PAGE EXCERPT
Reputation: 9
I have a newspaper in xml format and I am trying to parse specific parts.
My XML looks like the following:
<?xml version="1.0" encoding="UTF-8"?>
<articles>
<text>
<text.cr>
<pg pgref="1" clipref="1" pos="0,0,2275,3149"/>
<p type="none">
<wd pos="0,0,0,0"/>
</p>
</text.cr>
<text.cr>
<pg pgref="1" clipref="2" pos="0,0,2275,3149"/>
<p type="none">
<wd pos="0,0,0,0"/>
</p>
</text.cr>
<text.cr>
<pg pgref="1" clipref="3" pos="4,32,1078,454"/>
<p type="none">
<wd pos="4,32,1078,324">The</wd>
<wd pos="12,234,1078,450">Newspaper</wd>
</p>
</text.cr>
I want to parse "The" and "Newspaper" amongst others.
I used xml.etree.ElementTree
and my code looks like this:
import xml.etree.ElementTree as ET
for each_file in entries:
mytree = ET.parse(path.xml)
tree = mytree.findall('text')
for x in tree:
x_ = x.findall('wd')
I managed to parse the root and also the attributes, but I don't know how to address 'wd'
Thanks for the help
Upvotes: 0
Views: 71
Reputation: 23815
Below
import xml.etree.ElementTree as ET
xml = '''<?xml version="1.0" encoding="UTF-8"?>
<articles>
<text>
<text.cr>
<pg pgref="1" clipref="1" pos="0,0,2275,3149"/>
<p type="none">
<wd pos="0,0,0,0"/>
</p>
</text.cr>
<text.cr>
<pg pgref="1" clipref="2" pos="0,0,2275,3149"/>
<p type="none">
<wd pos="0,0,0,0"/>
</p>
</text.cr>
<text.cr>
<pg pgref="1" clipref="3" pos="4,32,1078,454"/>
<p type="none">
<wd pos="4,32,1078,324">The</wd>
<wd pos="12,234,1078,450">Newspaper</wd>
</p>
</text.cr></text></articles>'''
values = ['The', 'Newspaper']
root = ET.fromstring(xml)
wds = [wd for wd in root.findall('.//wd') if wd.text in values]
for wd in wds:
print(wd.attrib['pos'])
output
4,32,1078,324
12,234,1078,450
Upvotes: 0
Reputation: 24930
Change your loop to
for x in tree:
x_ = x.findall('.//wd')
for t in x_:
if t.text is not None:
print(t.text)
Output:
The
Newspaper
Upvotes: 1

PARTS OF THE EXERCISE
A - In the XML parsing thread, which Python module did the person asking say they used?
B - Reproduce the stretch of the XML parsing thread from "wds = [wd for" through "print(t.text)".

LISTED ENTRIES
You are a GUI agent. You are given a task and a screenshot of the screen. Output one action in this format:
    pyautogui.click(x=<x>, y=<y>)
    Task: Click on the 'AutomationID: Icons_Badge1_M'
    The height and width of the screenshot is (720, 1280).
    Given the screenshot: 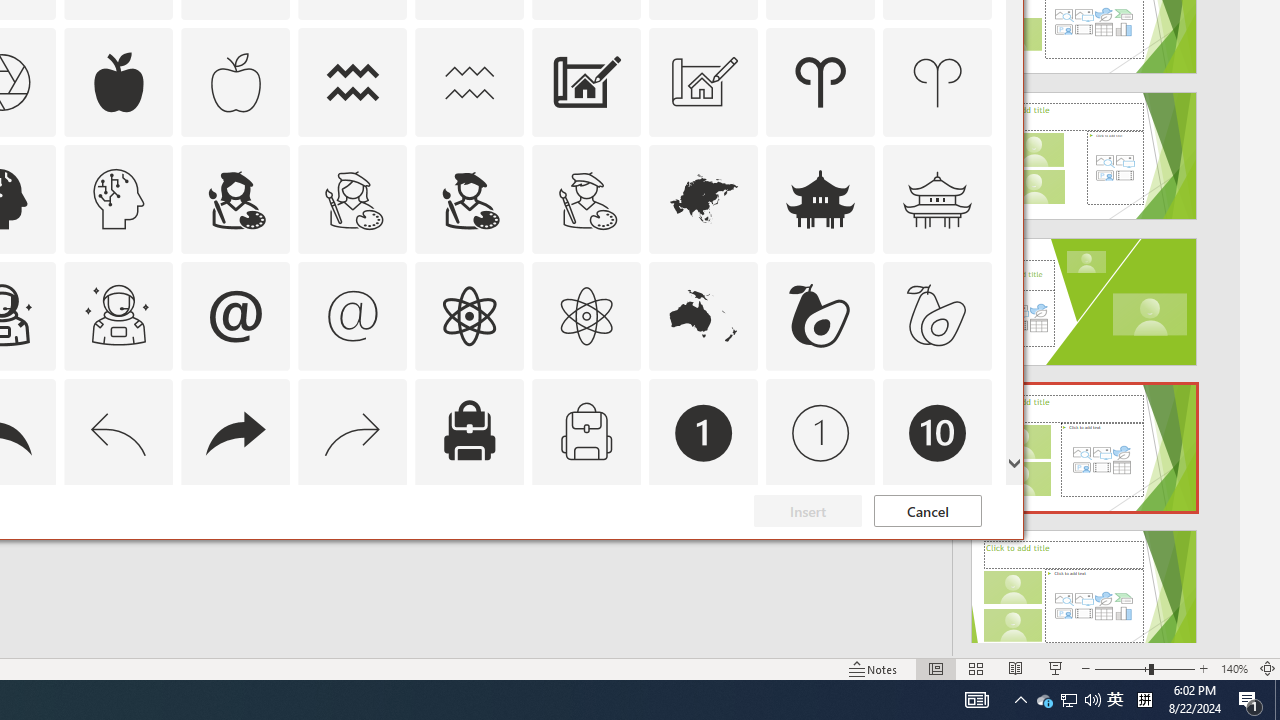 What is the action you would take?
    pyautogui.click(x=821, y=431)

--

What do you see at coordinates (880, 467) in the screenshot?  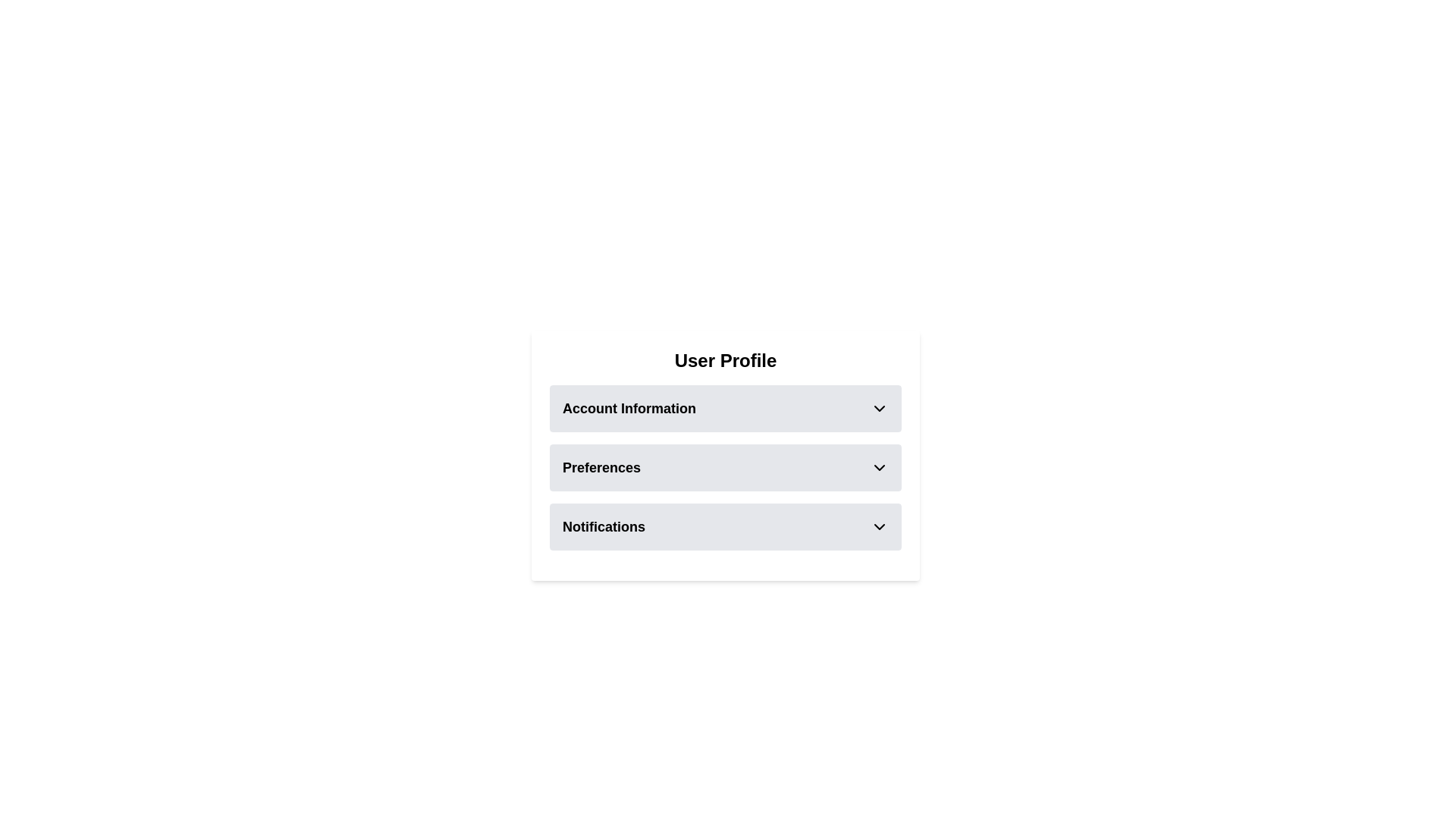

ANSWERS FOR EACH ITEM
A - xml.etree.ElementTree

B -
wds = [wd for wd in root.findall('.//wd') if wd.text in values]
for wd in wds:
print(wd.attrib['pos'])
output
4,32,1078,324
12,234,1078,450
Upvotes: 0
Reputation: 24930
Change your loop to
for x in tree:
x_ = x.findall('.//wd')
for t in x_:
if t.text is not None:
print(t.text)